Jahrein, jahraus Tomaten und Erdbeeren? Das wird schnell langweilig. Wer sich bei der Ernährung an Nähe und Jahreszeit hält, hat mehr Genuss und Vielfalt.
Diverse Restaurants setzen schon länger auf den Trend der regionalen und saisonalen Ernährung. Auf den Speisekarten findet man Produkte vom benachbarten Bauernhof oder vom Weingut im Dorf. Auch Wochenmärkte, Hofläden und Gemüseabos erfreuen sich grosser Beliebtheit. Doch welche Vorteile haben eigentlich Lebensmittel, die keine lange Reise hinter sich haben?

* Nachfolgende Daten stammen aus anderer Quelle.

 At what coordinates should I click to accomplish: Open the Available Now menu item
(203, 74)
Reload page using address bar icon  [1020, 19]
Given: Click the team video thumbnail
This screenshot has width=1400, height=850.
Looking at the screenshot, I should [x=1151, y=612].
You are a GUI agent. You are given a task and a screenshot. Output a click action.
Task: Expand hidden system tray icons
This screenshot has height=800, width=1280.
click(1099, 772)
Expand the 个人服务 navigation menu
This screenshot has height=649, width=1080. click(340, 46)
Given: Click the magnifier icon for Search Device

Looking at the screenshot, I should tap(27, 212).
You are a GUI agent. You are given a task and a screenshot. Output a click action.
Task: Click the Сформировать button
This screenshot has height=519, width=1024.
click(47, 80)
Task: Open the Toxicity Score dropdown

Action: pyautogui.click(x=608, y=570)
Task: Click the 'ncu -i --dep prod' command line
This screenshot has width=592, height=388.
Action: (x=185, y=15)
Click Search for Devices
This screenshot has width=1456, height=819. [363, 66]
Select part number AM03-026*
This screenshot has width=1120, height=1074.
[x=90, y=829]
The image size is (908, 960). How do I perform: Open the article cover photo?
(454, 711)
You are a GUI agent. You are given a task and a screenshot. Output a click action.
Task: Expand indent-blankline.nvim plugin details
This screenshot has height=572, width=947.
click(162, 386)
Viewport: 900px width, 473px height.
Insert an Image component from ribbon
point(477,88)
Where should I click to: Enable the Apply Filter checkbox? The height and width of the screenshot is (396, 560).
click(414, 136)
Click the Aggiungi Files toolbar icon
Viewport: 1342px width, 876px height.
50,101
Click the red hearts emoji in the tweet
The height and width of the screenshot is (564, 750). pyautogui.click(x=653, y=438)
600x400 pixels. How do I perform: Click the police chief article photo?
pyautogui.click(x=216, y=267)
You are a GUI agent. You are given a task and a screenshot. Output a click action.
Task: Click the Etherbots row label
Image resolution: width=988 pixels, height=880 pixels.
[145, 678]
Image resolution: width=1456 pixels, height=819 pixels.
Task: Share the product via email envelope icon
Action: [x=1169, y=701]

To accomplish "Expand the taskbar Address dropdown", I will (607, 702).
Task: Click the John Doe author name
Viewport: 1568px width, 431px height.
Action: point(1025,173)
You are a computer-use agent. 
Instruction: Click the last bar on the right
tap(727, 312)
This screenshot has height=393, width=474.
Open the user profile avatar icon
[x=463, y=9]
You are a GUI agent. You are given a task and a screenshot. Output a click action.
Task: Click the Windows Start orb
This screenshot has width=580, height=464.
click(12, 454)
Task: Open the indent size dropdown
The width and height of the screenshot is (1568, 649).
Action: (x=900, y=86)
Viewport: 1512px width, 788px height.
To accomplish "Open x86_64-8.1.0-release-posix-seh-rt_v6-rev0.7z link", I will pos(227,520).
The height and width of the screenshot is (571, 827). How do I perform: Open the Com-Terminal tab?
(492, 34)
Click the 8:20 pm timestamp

Das kommt ein wenig auf die Definition an. Irgendwo auf der Welt hat schliesslich alles irgendwann Saison. In der Regel versteht man unter saisonaler Ernährung diejenigen Lebensmittel, die im Umkreis von wenigen Kilometern im Freiland oder in ungeheizten Treibhäusern wachsen. Eine etwas weiter gefasste Definition lässt auch Gemüse und Früchte noch durchgehen, die mit wenig Heizenergie auskommen – also zum Beispiel Auberginen, die als Setzlinge in einem geheizten Treibhaus gezogen wurden, aber im Juni bei natürlicher Wärme heranreifen.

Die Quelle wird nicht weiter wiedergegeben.